Assessing the Role of Model Choice in Parameter Identifiability of Cancer Treatment Efficacy

Hana Maria Dobrovolny ^1* Nadine Kuehle Genannt Botmann ^1,2

• ¹ Texas Christian University, Fort Worth, United States
• ² Technical University of Braunschweig, Braunschweig, Lower Saxony, Germany

Several mathematical models are commonly used to describe cancer growth dynamics. Fitting of these models to experimental data has not yet determined which particular model best describes cancer growth. Unfortunately, choice of cancer growth model is known to drastically alter the predictions of both future tumor growth and the effectiveness of applied treatment.

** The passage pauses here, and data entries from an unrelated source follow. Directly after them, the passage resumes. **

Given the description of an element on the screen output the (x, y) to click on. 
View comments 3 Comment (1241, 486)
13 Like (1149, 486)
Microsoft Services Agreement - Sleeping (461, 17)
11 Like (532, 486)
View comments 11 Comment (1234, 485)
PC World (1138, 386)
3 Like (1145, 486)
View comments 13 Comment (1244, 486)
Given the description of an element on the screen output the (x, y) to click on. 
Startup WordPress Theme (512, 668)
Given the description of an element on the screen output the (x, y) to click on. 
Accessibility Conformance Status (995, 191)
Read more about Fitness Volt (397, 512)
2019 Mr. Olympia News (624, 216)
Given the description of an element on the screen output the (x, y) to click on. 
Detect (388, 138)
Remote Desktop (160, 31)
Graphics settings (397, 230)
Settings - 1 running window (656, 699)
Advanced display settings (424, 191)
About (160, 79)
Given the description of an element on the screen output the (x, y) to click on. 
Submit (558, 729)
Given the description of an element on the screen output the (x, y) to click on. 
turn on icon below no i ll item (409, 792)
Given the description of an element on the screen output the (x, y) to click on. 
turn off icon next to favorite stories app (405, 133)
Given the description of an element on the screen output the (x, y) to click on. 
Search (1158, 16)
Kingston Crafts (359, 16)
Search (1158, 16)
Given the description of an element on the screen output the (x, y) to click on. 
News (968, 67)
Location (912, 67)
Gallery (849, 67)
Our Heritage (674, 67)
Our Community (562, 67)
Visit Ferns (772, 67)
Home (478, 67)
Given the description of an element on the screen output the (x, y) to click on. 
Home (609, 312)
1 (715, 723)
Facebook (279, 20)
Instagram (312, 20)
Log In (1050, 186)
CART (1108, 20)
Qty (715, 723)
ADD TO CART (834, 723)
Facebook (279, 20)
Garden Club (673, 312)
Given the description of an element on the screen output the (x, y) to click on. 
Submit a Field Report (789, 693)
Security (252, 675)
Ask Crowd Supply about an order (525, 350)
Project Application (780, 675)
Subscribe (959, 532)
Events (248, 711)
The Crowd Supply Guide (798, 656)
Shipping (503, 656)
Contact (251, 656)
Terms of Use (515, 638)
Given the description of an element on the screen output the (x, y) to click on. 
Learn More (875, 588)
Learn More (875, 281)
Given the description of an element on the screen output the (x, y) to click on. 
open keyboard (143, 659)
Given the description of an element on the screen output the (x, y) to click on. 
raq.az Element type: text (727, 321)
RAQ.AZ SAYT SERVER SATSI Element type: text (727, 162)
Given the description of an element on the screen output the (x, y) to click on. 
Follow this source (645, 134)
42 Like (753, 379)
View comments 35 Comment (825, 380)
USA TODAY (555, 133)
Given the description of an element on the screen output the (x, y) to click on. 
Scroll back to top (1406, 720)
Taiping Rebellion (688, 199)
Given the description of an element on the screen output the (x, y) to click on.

Since there is growing interest in using mathematical models to help predict the effectiveness of chemotherapy, we need to determine if the choice of cancer growth model affects estimates of chemotherapy efficacy. Here, we simulate an in vitro study by creating synthetic treatment data using each of seven commonly used cancer growth models and fit the data sets using the other ("wrong") cancer growth models. We estimate both the ε max (the maximum efficacy of the drug) and the IC 50 (the drug concentration at which half the maximum effect is achieved) in an effort to determine whether the use of an incorrect growth model changes the estimates of chemotherapy efficacy parameters. We find that IC 50 is largely weakly practically identifiable no matter which growth model is used to generate or fit the data. The ε max is more likely to be practically identifiable, but is sensitive to choice of growth model, showing poor identifiability when the Bertalanffy model is used to either generate or fit the data.